Open-EO / openeo-geopyspark-driver

OpenEO driver for GeoPySpark (Geotrellis)
Apache License 2.0
25 stars 4 forks source link

Oscars pagination #679

Closed EmileSonneveld closed 4 months ago

EmileSonneveld commented 4 months ago

Bigger page size, check multiple pages, dedup for when running in auto tests. Only check next page when needed

EmileSonneveld commented 4 months ago

With start it seems to be sorted on properties>date.
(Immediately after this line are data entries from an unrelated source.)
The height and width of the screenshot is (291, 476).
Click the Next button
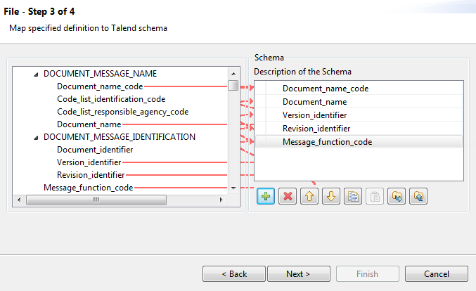coord(299,273)
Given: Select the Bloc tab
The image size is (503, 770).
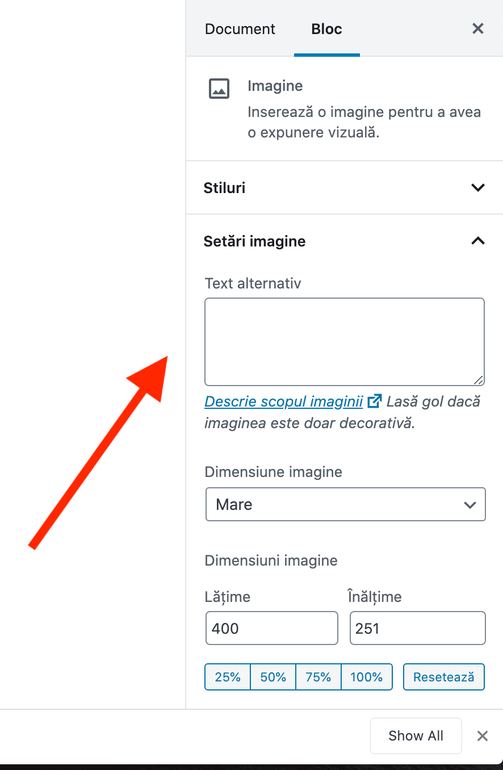Looking at the screenshot, I should pyautogui.click(x=326, y=28).
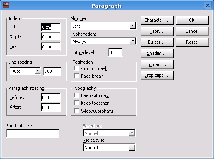
Task: Click the Bullets button
Action: pos(157,42)

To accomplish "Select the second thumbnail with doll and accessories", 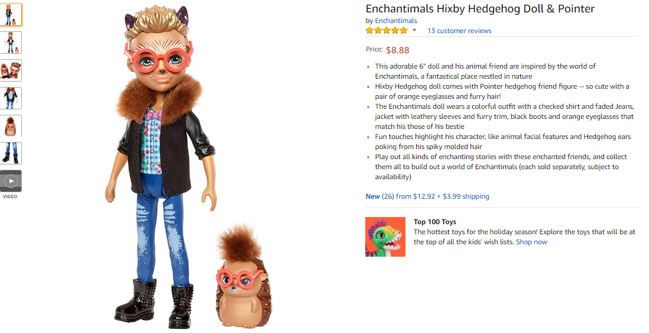I will click(x=11, y=43).
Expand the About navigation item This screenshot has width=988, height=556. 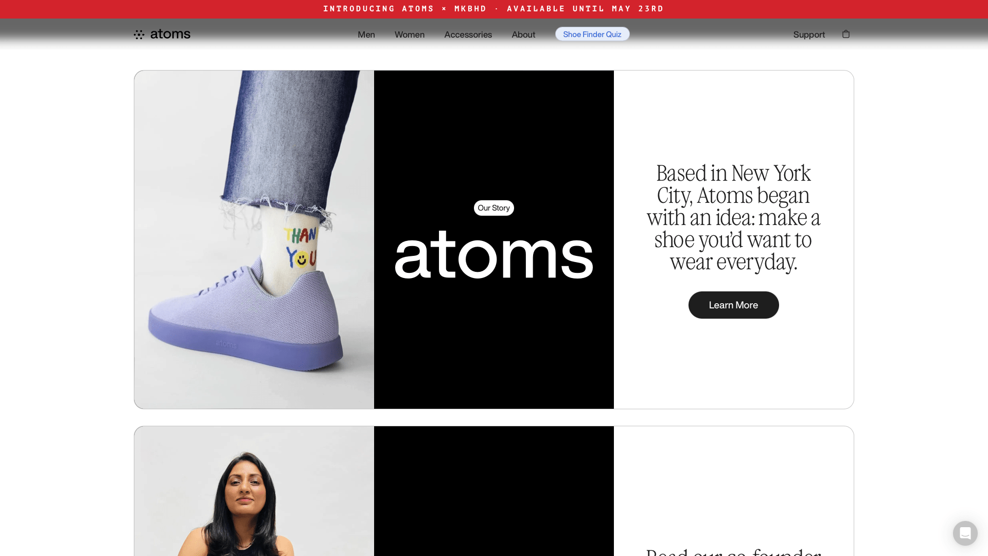pos(523,34)
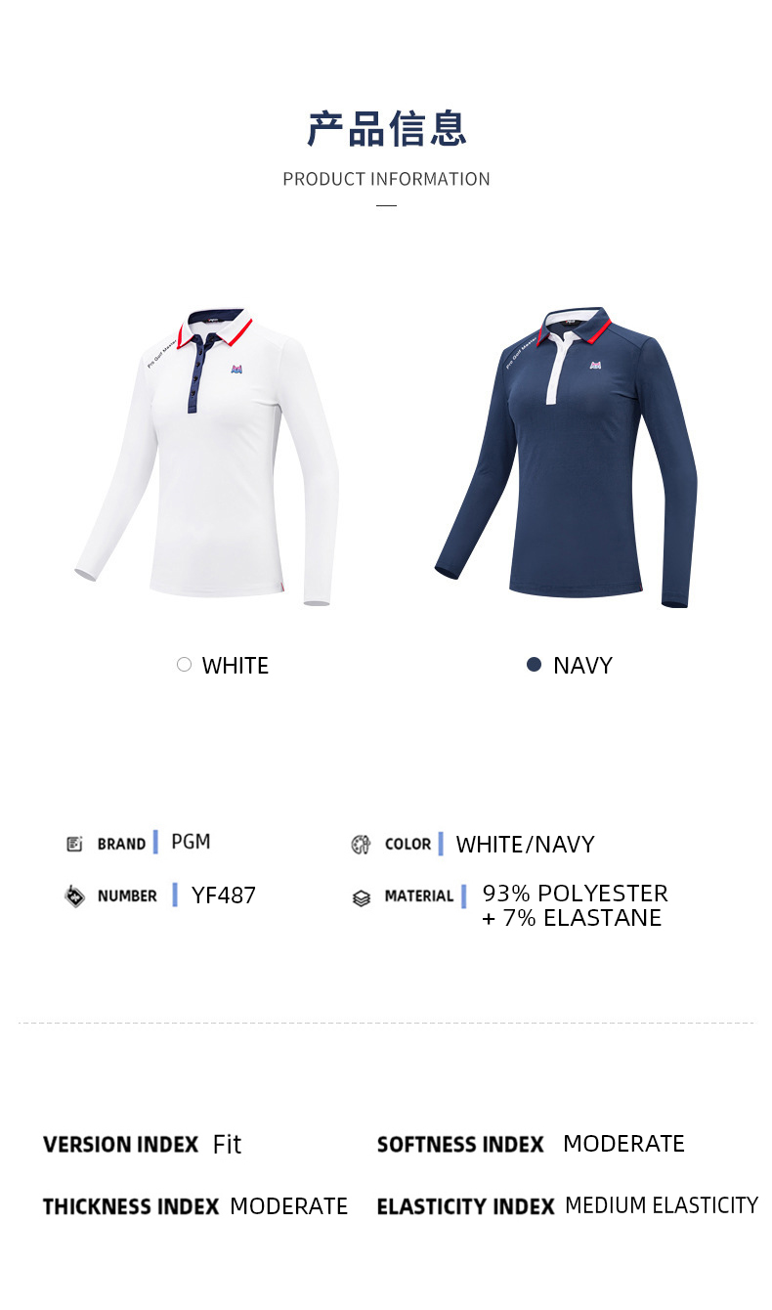Click MEDIUM ELASTICITY value
Viewport: 772px width, 1310px height.
pyautogui.click(x=662, y=1205)
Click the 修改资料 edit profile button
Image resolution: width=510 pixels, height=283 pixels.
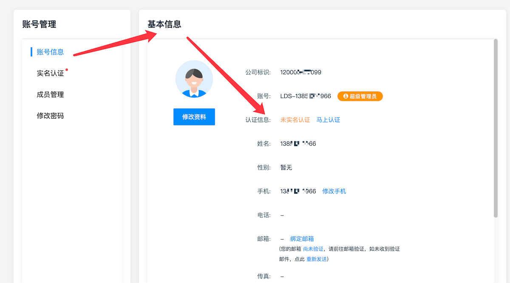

Not on the published date, is that stable enough? image

https://services.terrascope.be/catalogue//collections?startIndex=1&count=200&sortKeys=start

data = JSON.parse(document.querySelector("#jsonFormatterRaw > pre").innerText)
console.table(data["features"].map(x=>x["properties"]))
EmileSonneveld commented 4 months ago

I added the sort key anyway. There are multiple products with the same date tough. I guess that after that, it sorted based on when the product was added to the database.

bossie commented 4 months ago

I added the sort key anyway. There are multiple products with the same date tough. I guess that after that, it sorted based on when the product was added to the database.

It's probably me but I don't see how this list is sorted on date now.

You could go check with Stijn C. to see if there is a particular sortKeys that allows reliable paging or just take the pragmatic approach: remove the paging altogether and increase the page size to e.g. 500.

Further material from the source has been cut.